Peer support groups—where TB survivors share their stories—are powerful tools for reducing shame and fear. In South Africa, for example, survivor-led groups have empowered others to speak up, access treatment, and support their peers. Religious and community leaders also play an important role by openly discussing TB in mosques, churches, and town meetings, which helps normalize the conversation. Additionally, media campaigns on radio and TV have helped counter misinformation. For instance, Nigeria’s Stop TB Partnership runs public service announcements and radio dramas to correct cultural myths and promote early treatment.

While HIV stigma is often linked to moral judgment, sexuality, or perceived promiscuity, TB stigma is more closely tied to poverty, poor hygiene, or weakness, making it harder for people in affected areas to seek care without being labeled or rejected.

Making healthcare facilities more confidential and welcoming is crucial. People are more likely to seek care if they feel they won’t be judged. WHO’s End TB Strategy emphasizes patient-centered care that respects privacy and dignity. Some countries have introduced fast-track TB testing, separate waiting areas, and trained staff on how to treat patients respectfully and without bias. These small changes build trust and help reduce stigma in hospitals and clinics. (https://www.who.int/teams/global-tuberculosis-programme/the-end-tb-strategy).

In 2024, Benue State diagnosed 10,618 tuberculosis (TB) cases and enhanced its diagnostic capacity by deploying five portable digital X-ray units and eight Truenat machines. Kano State recorded 33,690 TB cases in the previous year, achieving an 83% notification rate with 28,169 cases treated, and provided care for 1,731 children under its TB programme. The state also operates 1,391 DOTS sites and over 300 diagnostic laboratories equipped with GeneXpert and Truenat machines. Lagos State confirmed approximately 15,000 TB cases in 2024, according to a Premium Times report.

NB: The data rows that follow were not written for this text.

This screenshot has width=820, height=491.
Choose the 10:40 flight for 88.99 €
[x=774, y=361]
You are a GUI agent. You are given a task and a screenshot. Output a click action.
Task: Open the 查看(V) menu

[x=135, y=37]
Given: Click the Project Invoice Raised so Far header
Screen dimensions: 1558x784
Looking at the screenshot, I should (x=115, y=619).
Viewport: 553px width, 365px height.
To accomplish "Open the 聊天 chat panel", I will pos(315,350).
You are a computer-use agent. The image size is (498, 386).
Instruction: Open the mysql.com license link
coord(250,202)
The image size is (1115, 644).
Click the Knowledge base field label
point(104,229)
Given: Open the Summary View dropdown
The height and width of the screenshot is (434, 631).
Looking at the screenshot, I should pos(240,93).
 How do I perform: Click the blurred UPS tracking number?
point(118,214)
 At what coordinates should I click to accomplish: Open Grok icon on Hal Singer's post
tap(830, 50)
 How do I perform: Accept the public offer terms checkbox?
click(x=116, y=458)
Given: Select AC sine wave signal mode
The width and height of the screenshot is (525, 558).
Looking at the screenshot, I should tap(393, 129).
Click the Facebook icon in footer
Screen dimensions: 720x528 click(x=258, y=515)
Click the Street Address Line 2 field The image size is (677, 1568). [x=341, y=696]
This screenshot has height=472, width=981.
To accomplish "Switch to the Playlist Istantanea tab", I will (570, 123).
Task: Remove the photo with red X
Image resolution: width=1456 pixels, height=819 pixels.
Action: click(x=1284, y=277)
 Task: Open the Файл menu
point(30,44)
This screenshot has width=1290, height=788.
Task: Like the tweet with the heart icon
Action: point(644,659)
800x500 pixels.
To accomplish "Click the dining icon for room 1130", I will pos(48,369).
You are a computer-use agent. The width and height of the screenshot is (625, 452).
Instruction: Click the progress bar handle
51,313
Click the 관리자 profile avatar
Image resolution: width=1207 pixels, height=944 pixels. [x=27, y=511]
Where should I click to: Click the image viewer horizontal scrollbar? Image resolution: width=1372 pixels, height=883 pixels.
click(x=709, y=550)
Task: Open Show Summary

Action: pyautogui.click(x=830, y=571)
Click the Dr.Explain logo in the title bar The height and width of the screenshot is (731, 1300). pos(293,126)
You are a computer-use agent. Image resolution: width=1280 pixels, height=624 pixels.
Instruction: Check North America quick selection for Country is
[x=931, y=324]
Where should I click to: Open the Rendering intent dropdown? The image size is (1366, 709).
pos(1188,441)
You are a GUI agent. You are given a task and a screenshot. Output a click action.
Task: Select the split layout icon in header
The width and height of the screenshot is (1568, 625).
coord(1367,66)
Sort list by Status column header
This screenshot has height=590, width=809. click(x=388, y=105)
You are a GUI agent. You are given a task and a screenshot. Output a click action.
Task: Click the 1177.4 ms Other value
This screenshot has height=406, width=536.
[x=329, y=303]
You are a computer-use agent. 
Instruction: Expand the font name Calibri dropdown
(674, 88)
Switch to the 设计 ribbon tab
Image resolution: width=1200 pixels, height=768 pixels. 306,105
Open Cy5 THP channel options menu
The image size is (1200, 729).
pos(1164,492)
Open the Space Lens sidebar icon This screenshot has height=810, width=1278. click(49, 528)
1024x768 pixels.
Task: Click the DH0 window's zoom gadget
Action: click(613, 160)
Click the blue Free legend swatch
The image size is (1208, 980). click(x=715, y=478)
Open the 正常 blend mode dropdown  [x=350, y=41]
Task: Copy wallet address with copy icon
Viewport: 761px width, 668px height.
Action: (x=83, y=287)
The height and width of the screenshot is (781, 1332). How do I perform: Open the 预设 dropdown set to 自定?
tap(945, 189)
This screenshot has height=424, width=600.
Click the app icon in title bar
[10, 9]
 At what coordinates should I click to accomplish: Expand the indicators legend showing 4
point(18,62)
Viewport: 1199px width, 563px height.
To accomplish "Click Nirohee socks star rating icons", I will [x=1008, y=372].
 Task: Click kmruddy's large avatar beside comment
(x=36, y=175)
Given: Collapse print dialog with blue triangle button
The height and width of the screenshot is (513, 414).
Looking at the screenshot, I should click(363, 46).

To effectively combat tuberculosis (TB) stigma and reduce its devastating impact, a multifaceted and inclusive approach is needed. Governments and health authorities must invest in community-based education programmes that demystify TB, correct myths, and emphasize that it is preventable and curable. Culturally sensitive messaging—delivered through trusted community leaders, TB survivors, religious figures, and local media—can play a key role in changing harmful beliefs and attitudes. Training health workers to provide confidential, non-judgmental care is equally critical. Healthcare facilities should be equipped to protect patient privacy and promote dignity to encourage early and continuous treatment-seeking.

Nigeria has made notable progress in tuberculosis (TB) control, recording a historic case notification level of approximately 371,000 in 2023 and surpassing 400,000 in 2024, indicating a significant improvement in TB surveillance and detection. Treatment coverage has also advanced, with an estimated 79% of identified TB cases currently receiving care. However, major service delivery gaps persist, as data from the Nigeria Bureau of Statistics (NBS) shows that only 16% of health facilities nationwide are equipped to diagnose and treat TB, with significant disparities across regions.

Policymakers must also strengthen support systems such as peer networks, mental health services, and financial assistance for TB patients, especially those at risk of discrimination and economic hardship. International organizations like the World Health Organization (WHO) should continue supporting national TB programs with funding, research, and policy guidance—such as outlined in the WHO End TB Strategy, which prioritizes stigma reduction. Countries can also learn from success stories; for instance, Egypt’s achievement of malaria-free certification shows what is possible when there is strong political will, public education, and integrated health action. Ending TB stigma is not just a health issue—it is a matter of human rights, dignity, and social justice. The time to act is now.